Since we are unquestionably meeting increased corn demand from the same amount of land (or less) – and producing more food ingredients in the process (animal feed, sweeteners, etc.) – and exporting those value-added products – then corn-based ethanol has no significant impact on land use. Moreover, as productivity increases in both cornfields and within ethanol plants, corn ethanol may lay claim to reducing land use — another trend documented by USDA, National Agricultural Statistics Service (NASS).
Net corn usage
Perhaps the issue of net corn usage was best stated by five distinguished land grant university professors with extensive agronomic and agricultural expertise. In an April 2009 letter to key Obama Administration officials, these experts outlined three major points:
1. With a current industry average of 2.8 gallons of ethanol per bushel of feed corn processed – and with the near 50% return value of DDG – the net corn use is half of the 5.4 billion bushels reported by USDA, since 2.6 billion bushels are returned to the feed supply.
2. The net amount of corn needed to meet the RFS of 15 billion gallons of corn ethanol is just under 3 billion bushels.

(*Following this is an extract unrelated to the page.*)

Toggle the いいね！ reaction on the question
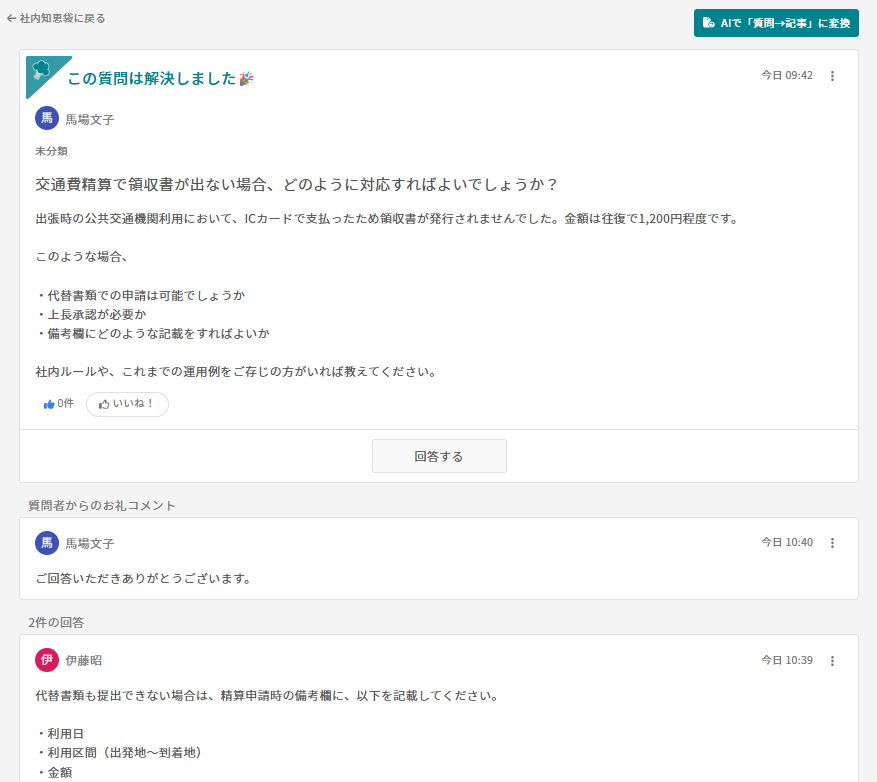Image resolution: width=877 pixels, height=782 pixels. [x=127, y=404]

With significant increases in yield, there will not only be enough corn to meet every other demand sector including exports, but there will be looming surpluses.
3. The key to the current debate: The increased feed value and increased yields mean the RFS requires no new acres to produce ethanol — and consequently there are no land use changes and no increase in carbon emissions.
The US is simply proving it can make more fuel from its energy crop (feed corn) on less land with fewer inputs – all while increasing the supply of feed products. Clearly, US farmers and the US ethanol industry are already achieving the national goal of creating more fuel, feed and food – with less carbon. It is becoming increasingly clear that the production of advanced biofuels may take longer than Congress has prescribed, certainly in the aggressive quantities called for. Given the considerations of the true net value of corn ethanol, there is no reason to cap corn production. Doing so would curtail the | undeniable trend of productivity and yield that is within our reach.
*Dave Vander Griend is president and CEO of ICM, Inc., a Colwich, Kansas company that designs, builds and supports ethanol plants with a particular emphasis on improved process design and energy efficiency.